What is the current state of affairs? Are there still any problems?
We are currently in the test stage. At the end of May, the Gantry was sent to Brazil to carry out tests on large fields. In Germany, the options for these tests are few – the Gantry is too wide and has no homologation for road service. What we are still working on is the software issue. It is quite easy to solve from a technical point of view. As always, the main work is carried out by the software. But there still is a long way to go until the sensor system makes the machine react fast enough, until everything does what it is supposed to do.
What is again and again proven during the field tests is that you can achieve a significantly higher efficiency and work quality if you do without a cabin. The cabin sometimes is diverted from its intended use to take a little rest.
But the advantage also is that you gain a lot of installation space. Accessibility is improved considerably. You can access everything – even from below. The design of the frame, especially of the main frame, is simple, elegant and first and foremost particularly stable. This way, you can also build wider machines. With our concept, we could go to 30 or even 36 m. Due to the large hoppers, we generate a wider coverage, and we can place them where most of the weight is required.
Of course, you will eventually reach a limit of what four wheels can carry. 40 to 50 t on the wheels will be critical, especially with regard to the turning process if the seed frame is lifted or in wet conditions.

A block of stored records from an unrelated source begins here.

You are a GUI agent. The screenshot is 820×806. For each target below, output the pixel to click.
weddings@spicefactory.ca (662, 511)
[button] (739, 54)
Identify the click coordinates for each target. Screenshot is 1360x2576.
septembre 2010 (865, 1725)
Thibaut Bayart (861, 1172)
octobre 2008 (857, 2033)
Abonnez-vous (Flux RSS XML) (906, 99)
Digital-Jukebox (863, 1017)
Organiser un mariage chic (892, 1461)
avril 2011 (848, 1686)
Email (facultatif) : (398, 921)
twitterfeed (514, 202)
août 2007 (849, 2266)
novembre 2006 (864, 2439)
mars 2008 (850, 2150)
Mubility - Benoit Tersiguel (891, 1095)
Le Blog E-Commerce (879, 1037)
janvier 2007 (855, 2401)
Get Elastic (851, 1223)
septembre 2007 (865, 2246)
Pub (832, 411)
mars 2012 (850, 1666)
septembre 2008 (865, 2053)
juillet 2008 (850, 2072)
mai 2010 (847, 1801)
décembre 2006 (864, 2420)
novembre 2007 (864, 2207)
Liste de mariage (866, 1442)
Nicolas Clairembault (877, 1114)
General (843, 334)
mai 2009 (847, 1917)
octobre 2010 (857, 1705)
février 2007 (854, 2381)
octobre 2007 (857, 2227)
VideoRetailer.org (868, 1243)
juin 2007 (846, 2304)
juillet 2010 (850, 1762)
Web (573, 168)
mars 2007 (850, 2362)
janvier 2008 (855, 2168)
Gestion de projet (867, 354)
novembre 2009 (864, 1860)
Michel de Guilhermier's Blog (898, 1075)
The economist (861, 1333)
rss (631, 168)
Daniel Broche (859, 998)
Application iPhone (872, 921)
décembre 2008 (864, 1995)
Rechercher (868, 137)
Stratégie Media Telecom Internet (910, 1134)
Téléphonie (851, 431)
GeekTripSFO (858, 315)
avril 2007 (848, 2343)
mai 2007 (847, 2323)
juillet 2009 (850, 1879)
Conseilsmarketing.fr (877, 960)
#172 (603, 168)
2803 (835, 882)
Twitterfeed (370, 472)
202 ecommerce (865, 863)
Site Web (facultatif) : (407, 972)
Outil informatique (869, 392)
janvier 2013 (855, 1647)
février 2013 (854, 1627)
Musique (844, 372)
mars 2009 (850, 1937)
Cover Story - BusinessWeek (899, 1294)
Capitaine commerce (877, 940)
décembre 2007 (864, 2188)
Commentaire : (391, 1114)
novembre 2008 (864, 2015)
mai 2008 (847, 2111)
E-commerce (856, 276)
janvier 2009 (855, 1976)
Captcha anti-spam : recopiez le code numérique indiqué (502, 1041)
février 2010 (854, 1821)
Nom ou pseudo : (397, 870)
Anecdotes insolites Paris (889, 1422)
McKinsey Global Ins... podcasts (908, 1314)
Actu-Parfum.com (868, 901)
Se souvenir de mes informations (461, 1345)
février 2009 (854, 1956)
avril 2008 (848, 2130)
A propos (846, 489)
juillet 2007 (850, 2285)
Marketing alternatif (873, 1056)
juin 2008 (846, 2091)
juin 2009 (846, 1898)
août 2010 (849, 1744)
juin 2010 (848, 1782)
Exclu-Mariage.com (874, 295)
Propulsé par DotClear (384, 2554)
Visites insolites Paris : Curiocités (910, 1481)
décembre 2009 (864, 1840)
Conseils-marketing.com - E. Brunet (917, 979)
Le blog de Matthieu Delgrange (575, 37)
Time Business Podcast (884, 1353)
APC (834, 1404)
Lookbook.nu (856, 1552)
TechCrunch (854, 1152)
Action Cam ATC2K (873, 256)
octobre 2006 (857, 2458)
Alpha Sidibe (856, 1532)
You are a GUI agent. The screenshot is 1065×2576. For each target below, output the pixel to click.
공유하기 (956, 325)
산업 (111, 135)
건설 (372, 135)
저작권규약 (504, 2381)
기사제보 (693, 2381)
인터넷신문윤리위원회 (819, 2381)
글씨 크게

The whole machine almost weighs 30 t, plus 10 to 15 t of seed – the weight quickly adds up. But still the concept is more manageable than a design with separate parts. When sowing directly, the weight has to be distributed evenly to where the row bodies are positioned, even right outside. The wider the machine is, the more difficult it is to put this into practice.
Which sectors can be automated with such ideas?
With regard to automation, in my opinion it is important to tackle the topics that can most easily be put into practice, that have to do with sowing, plant protection, fertilisation and mechanical weed control. Tillage does not have top priority. It is not so complicated and is more or less carried out alongside. To automate harvest processes, however, is extremely complicated. We are far from having a harvest machine drive on the field without a driver – no matter if it is a combine, a potato or a sugar beet harvester. In this sector, there are way too many influencing factors. Everyone who has ever threshed for example lodged grain with a combine knows what a challenge it is.